## Assignment 1
Answer these questions from the Dangote interview excerpt on Nigeria's economy:
(a) What exchange rates does he say the naira could reach if the situation is not handled properly?
(b) Which national asset does he say he would not buy even if the government sold it on credit?
(c) Which projects does he say Nigeria should have invested heavily in when Olusegun Obasanjo started work on them?
## Assignment 2
Carry on the Dangote interview excerpt on Nigeria's economy, picking up after its final sentence.

## Source text
- - -

Snippets from his exclusive interview with THISDAY.
He said; if the Nigeria Liquefied Natural Gas (NLNG) Company or any other national asset was offered to him, even on credit, he would not be interested in acquiring them.
According to him, he offered his proposal as a way out of Nigeria’s present economic recession because he is “a true Nigerian who really wants the issues about the economy to be sorted out”.
He added: “You know the issue, once your reserves are low, the banks, entrepreneurs, including external forces, would definitely attack your currency. They would speculate on your currency.
“We all know that the exchange rate of almost N500 to the dollar is not a true reflection of the value of the currency – the naira cannot be almost N500 to the dollar!
“But you see, if this thing is not handled properly, it can get out of hand. It can get to N600 to the dollar, or even N700 to the dollar.
“But the issue is, why did I suggest that we should sell some of the assets? I know the touchy one is the NLNG. I want to make it categorically clear that even if the government is selling NLNG on credit, I am not interested in buying.
“I don’t have any interest in NLNG and I will not buy it. It is not a business that I want to invest in. It is a mature business; that is what people don’t understand.
“You see, we should have invested heavily in all these Brass LNG, Olokola LNG, etc, when former President Olusegun Obasanjo started work on the projects, but we missed the opportunity.
Furthermore, Dangote argued that it is easier to borrow when you have substantive collateral, than going to the International Monetary Fund (IMF) or World Bank.
This, he reiterated, is because the “medicine” the World Bank and IMF would prescribe to Nigeria, “we might not be comfortable taking those types of drugs”.
“Today, anything you say in Nigeria is turned into politics. If you look at it, based on the plan, we had a production target of four million barrels per day by 2015, which we have never achieved. So, both in oil and also in gas, we have never been able to achieve the gas master plan, which we have had for years.

- - -

## Excerpted data
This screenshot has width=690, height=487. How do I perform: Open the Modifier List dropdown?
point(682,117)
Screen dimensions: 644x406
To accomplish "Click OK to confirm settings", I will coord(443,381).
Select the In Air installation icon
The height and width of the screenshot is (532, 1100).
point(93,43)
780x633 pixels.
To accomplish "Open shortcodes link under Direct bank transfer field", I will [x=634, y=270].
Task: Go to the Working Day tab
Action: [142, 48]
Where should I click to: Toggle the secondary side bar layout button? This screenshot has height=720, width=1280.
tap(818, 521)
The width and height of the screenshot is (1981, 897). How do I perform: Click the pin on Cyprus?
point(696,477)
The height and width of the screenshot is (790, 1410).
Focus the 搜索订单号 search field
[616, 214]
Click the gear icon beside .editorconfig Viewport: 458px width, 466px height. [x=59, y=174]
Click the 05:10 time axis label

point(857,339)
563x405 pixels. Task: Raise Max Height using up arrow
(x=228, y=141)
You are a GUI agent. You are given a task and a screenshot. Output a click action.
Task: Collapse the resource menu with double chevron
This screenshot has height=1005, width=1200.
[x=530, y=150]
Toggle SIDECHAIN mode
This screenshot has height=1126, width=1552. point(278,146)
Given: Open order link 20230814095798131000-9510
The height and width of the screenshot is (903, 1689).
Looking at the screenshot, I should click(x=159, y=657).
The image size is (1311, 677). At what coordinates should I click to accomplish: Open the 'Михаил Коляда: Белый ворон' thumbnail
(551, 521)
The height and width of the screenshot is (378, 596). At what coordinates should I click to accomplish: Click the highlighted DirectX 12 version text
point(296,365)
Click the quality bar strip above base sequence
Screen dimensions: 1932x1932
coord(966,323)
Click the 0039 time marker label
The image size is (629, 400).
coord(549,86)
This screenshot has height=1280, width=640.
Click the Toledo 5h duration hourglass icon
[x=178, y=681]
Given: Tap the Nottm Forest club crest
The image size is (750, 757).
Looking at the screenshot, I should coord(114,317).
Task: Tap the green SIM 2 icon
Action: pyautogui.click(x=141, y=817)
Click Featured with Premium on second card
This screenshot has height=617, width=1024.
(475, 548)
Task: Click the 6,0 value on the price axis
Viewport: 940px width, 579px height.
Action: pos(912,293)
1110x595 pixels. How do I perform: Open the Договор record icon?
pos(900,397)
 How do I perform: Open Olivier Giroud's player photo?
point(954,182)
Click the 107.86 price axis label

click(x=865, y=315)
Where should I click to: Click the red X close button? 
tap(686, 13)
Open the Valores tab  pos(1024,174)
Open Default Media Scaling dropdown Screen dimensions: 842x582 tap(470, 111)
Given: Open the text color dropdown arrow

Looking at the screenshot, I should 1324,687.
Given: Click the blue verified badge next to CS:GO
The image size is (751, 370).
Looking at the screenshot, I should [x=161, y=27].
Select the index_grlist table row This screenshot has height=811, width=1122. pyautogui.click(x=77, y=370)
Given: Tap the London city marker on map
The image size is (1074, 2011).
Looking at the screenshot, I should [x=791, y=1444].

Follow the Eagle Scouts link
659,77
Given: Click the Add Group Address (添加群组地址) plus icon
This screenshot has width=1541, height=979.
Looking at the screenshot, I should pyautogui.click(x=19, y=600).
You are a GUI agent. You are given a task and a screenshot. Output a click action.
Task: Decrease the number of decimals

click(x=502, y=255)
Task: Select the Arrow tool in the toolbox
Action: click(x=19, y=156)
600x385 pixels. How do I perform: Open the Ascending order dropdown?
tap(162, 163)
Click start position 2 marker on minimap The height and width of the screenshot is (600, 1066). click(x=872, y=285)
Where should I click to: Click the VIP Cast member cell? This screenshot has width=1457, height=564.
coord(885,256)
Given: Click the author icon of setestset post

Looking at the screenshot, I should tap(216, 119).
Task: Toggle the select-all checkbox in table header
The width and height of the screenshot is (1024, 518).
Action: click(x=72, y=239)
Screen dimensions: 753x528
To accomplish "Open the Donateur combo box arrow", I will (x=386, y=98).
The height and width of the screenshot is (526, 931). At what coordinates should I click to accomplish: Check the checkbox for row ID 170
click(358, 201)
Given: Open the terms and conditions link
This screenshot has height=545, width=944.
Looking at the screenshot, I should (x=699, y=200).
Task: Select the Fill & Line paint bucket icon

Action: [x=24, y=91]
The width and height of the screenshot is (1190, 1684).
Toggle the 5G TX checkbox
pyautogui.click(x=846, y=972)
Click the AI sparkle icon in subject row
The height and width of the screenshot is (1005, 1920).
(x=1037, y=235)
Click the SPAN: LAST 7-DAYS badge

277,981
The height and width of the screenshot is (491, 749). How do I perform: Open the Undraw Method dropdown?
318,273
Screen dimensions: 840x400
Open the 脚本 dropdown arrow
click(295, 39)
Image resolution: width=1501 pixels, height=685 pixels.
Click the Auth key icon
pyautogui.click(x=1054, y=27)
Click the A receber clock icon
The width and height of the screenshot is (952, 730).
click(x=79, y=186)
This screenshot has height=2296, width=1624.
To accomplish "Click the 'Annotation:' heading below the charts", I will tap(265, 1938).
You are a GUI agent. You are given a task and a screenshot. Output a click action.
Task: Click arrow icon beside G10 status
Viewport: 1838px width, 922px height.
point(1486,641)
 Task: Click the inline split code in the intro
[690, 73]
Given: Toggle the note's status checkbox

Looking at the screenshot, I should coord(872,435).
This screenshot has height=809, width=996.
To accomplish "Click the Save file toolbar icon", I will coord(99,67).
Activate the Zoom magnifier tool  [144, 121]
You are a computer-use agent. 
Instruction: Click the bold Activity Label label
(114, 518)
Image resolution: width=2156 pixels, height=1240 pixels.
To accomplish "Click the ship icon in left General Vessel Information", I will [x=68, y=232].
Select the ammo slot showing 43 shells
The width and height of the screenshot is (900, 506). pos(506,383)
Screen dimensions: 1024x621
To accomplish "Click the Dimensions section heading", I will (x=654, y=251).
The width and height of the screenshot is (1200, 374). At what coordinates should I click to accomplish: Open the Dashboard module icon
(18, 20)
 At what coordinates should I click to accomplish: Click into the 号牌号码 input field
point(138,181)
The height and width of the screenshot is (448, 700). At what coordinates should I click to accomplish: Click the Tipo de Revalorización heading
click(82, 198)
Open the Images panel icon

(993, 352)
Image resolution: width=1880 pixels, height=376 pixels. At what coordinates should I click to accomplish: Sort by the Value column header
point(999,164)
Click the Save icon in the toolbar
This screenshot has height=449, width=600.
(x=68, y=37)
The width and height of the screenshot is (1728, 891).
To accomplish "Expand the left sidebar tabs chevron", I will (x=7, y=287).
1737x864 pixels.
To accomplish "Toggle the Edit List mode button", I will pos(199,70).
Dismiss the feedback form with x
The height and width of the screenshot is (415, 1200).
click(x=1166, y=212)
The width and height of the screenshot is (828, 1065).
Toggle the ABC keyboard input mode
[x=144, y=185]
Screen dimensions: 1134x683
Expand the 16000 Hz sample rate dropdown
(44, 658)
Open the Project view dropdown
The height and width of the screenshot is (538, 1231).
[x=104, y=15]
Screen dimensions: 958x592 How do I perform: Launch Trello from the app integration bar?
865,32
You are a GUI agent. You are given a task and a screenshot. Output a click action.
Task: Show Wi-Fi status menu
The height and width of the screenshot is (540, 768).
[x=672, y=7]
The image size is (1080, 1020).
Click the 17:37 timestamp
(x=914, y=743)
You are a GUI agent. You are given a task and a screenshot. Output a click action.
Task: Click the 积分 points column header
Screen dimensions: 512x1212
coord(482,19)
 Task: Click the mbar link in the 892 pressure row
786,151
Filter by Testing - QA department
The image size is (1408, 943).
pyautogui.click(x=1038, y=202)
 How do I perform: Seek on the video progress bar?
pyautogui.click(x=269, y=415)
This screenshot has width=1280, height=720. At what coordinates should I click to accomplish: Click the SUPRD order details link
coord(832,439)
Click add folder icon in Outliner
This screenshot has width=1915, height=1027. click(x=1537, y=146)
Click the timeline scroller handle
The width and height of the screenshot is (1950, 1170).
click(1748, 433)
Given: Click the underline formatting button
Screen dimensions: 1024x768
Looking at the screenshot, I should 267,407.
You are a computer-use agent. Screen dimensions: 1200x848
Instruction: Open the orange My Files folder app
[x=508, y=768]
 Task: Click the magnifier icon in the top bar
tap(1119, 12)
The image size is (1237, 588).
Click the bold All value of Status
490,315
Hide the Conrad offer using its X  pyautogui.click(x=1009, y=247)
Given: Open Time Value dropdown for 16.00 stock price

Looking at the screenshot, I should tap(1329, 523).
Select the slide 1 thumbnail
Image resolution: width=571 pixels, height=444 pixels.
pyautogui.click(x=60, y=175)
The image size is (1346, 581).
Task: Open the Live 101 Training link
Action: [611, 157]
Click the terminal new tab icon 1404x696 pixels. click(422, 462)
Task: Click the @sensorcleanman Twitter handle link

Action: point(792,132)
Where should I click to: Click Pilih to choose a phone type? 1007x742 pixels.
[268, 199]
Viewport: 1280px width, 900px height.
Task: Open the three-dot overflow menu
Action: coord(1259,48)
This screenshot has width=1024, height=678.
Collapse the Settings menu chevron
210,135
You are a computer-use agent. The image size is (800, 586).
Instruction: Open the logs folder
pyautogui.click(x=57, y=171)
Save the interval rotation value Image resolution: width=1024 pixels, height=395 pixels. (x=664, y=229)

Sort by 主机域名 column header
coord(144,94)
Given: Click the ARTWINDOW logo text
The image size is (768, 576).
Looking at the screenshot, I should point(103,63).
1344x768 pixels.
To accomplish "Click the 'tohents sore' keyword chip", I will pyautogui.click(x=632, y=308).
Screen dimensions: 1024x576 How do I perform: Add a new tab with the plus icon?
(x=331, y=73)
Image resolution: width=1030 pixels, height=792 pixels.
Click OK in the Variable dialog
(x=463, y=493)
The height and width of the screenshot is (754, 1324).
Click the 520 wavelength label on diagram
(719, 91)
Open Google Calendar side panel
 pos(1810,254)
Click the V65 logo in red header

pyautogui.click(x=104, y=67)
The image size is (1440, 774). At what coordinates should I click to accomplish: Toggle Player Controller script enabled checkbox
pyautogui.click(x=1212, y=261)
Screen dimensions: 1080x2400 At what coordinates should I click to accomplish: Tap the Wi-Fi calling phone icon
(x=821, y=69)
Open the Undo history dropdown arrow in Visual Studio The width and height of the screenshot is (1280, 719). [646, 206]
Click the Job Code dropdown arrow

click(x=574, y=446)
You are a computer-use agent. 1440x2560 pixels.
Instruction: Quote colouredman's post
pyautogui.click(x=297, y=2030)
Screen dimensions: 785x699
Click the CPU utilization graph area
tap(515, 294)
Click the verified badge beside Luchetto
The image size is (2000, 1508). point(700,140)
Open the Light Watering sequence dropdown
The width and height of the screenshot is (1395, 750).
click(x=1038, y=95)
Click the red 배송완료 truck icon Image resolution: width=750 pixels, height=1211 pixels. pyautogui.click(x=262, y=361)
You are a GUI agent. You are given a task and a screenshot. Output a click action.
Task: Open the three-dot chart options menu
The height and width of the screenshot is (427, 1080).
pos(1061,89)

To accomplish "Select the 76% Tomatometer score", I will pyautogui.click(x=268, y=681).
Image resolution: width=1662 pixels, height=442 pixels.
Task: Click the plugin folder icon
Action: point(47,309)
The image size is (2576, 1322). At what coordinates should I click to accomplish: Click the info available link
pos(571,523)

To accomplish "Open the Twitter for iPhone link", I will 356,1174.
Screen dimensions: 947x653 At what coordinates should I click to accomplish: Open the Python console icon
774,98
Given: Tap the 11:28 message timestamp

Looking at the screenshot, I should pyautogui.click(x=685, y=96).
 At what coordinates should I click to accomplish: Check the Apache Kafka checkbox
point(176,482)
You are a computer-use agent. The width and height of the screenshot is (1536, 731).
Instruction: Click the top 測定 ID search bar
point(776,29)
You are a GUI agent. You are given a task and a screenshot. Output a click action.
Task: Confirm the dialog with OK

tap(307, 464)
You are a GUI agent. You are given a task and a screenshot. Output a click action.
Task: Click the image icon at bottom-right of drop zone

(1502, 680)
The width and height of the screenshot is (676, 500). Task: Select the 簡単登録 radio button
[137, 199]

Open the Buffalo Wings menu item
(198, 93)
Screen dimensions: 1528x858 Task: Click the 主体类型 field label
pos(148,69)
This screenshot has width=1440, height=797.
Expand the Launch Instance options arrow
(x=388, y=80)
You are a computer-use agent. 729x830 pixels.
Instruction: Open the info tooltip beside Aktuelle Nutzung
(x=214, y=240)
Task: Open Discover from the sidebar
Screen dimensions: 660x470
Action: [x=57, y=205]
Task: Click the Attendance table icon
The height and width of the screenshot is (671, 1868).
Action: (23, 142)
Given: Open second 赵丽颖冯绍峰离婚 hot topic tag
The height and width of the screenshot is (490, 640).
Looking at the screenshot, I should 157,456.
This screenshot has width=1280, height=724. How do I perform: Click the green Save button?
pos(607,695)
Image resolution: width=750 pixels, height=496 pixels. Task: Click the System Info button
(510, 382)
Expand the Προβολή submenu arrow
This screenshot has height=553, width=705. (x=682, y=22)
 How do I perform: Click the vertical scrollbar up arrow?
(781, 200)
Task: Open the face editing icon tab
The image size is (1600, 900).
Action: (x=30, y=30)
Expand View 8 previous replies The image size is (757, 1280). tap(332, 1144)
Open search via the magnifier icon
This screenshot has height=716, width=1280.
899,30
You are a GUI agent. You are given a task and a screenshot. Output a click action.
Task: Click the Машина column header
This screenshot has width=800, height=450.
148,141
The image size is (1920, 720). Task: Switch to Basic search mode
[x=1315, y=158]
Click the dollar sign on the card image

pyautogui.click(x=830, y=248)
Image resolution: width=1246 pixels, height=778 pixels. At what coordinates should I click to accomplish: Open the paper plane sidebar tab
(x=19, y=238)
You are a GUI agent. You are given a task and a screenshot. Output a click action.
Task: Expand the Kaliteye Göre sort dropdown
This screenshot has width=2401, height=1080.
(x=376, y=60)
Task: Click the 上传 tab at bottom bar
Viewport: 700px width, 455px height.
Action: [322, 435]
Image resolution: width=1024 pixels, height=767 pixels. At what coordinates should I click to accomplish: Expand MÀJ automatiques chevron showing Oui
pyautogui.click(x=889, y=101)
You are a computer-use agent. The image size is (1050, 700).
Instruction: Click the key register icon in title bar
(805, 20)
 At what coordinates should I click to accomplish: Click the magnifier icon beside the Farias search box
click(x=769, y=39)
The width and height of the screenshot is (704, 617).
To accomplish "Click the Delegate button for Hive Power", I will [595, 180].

- - -

## Your response 1
(a) N600 to the dollar, or even N700 to the dollar.
(b) The Nigeria Liquefied Natural Gas (NLNG) Company.
(c) Brass LNG and Olokola LNG, among others.

## Your response 2
When he was reminded that Nigeria needs to boost it foreign reserves immediately and the sale of the assets could take much longer, possibly two years or more, to be concluded, Dangote disagreed, stating: “No, let me tell you something, some of these assets that we are talking about, the oil companies would pay immediately.”
He also held the view that low oil price environment and militancy in the Niger Delta would not deter investors from acquiring the assets if they are offered for sale.
“They would pay, people are still investing. It is only here that people are not investing. For example, we (Dangote Group) still went ahead and bought our own oil block. We just closed the deal in July.
“So it depends on how you manage the situation. The benefit to those buying is that they now have majority stake, so that they would be able to fund the operation, rather than waiting for cash calls.
he stressed that what the economy requires at the moment is liquidity, adding that for policy makers to be able to achieve that, “we have to fire on all cylinders.”
He explained: “If we can get the loan, fine. But we have to get something, whether it is through loans, debts or even the sale of assets. There are lots of friendly countries like Qatar, Saudi Arabia and others that have the capacity to give us money. But they would hasten to give us money when they see that we are doing something.
“When you have assets, you can raise money on your own without doing anything. You see, it is easier for me to go and tell somebody that my flour or sugar business is on sale and that I am negotiating their sale, and that the person should give me money so that I can bridge a funding gap.